Gunda Siska, PharmD, is a hospital pharmacist who helps doctors and nurses administer, dispense, and prescribe drugs, and independently dose and monitor highly hazardous and toxic drugs.
- Harris WS. Omega-3 fatty acids. In: Coates PM, Betz JM, Blackman MR, et al., Eds. Encyclopedia of Dietary Supplements. 2nd ed. London, Great Britain and New York, NY: Informa Healthcare; 2010: 577- 586.
- Temple NJ. Fat, Sugar, Whole Grains, and Heart Disease: 50 Years of Confusion. Nutrient. 2018; 10 (1): E39. doi: 10.3390 / nu10010039.
- Food supplement with polyunsaturated n-3 fatty acids and vitamin E after myocardial infarction: results of the GISSI prevention study. Italian group to study myocardial infarction survival. Lancet. 1999; 354 (9177): 447- 455.
- Aung T., Halsey J., Kromhout D. et al .; Cooperation between omega-3 treatment attempters. Associations of the use of omega-3 fatty acid preparations with cardiovascular diseases risk a meta-analysis of 10 studies with 77,917 people. JAMA Cardiol. 2018; 3 (3): 225-250; 234. doi: 10.1001 / jamacardio.2017.5205.

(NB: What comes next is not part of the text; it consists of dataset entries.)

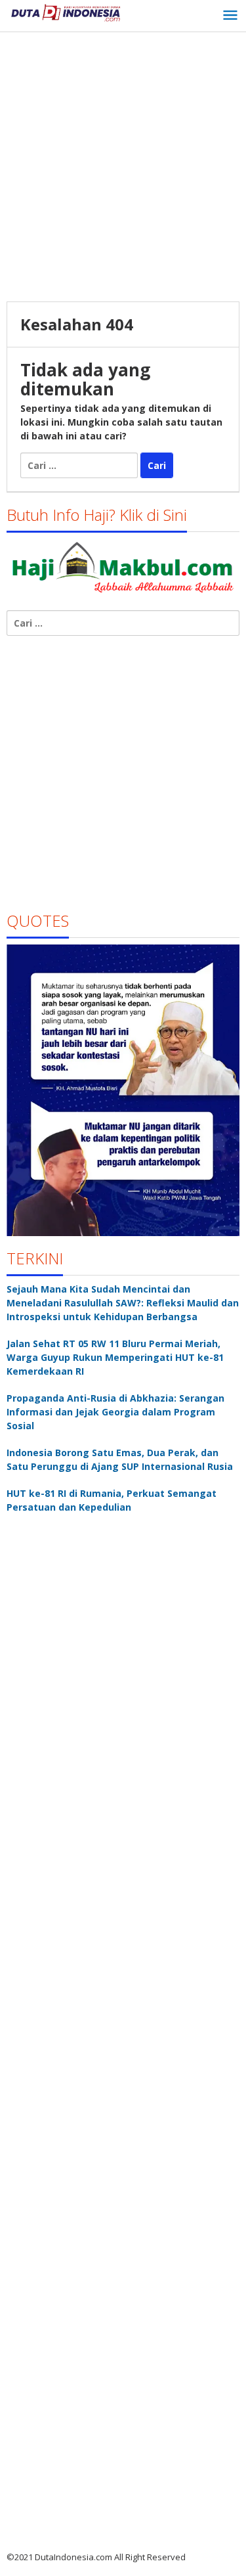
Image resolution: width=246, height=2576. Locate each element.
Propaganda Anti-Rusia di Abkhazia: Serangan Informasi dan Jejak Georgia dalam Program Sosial (115, 1412)
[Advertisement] (123, 168)
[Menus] (230, 16)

- Yokoyama M., Origasa H., Matsuzaki M. et al. Effects of eicosapentaenoic acid on major coronary events in hypercholesterolemic patients (JELIS): a randomized, open, blinded endpoint analysis. Lancet. 2007; 369 (9567): 1090- 1098. doi: 10.1016 / S0140-6736 (07) 60527-3.
- Vascepa [prescribing information]. Bedminster, NJ: Amarin Pharma Inc; 2012. vascepa.com/assets/pdf/Vascepa_PI.pdf. Accessed October 26, 2018.
- Bays HE, Ballantyne CM, Kastelein JJ. Ethyl eicosapentaenoate (AMR101) therapy in patients with very high triglyceride levels (from the multicentre, placebo-controlled, randomized, double-blind 12-week open-label study [MARINE] Attempt). At J Cardiol. 2011; 108 (5): 682- 690. doi: 10.1016 / j.amjcard.2011.04.015.
- Miller M., Stone NJ, Ballantyne et al. Triglycerides and Cardiovascular Disease: A Scientific Opinion from the American Heart Association. Traffic. 2011; 123 (20): 2292- 2333. doi: 10.1161 / CIR.0b013e3182160726.
- National Health Institute. Omega-3 Fatty Acids Fact Sheet for Health Professionals. US Department of Health website. ods.od.nih.gov/factsheets/Omega3FattyAcids-HealthProfessional/. Updated June 6, 2018. Accessed October 26, 2018.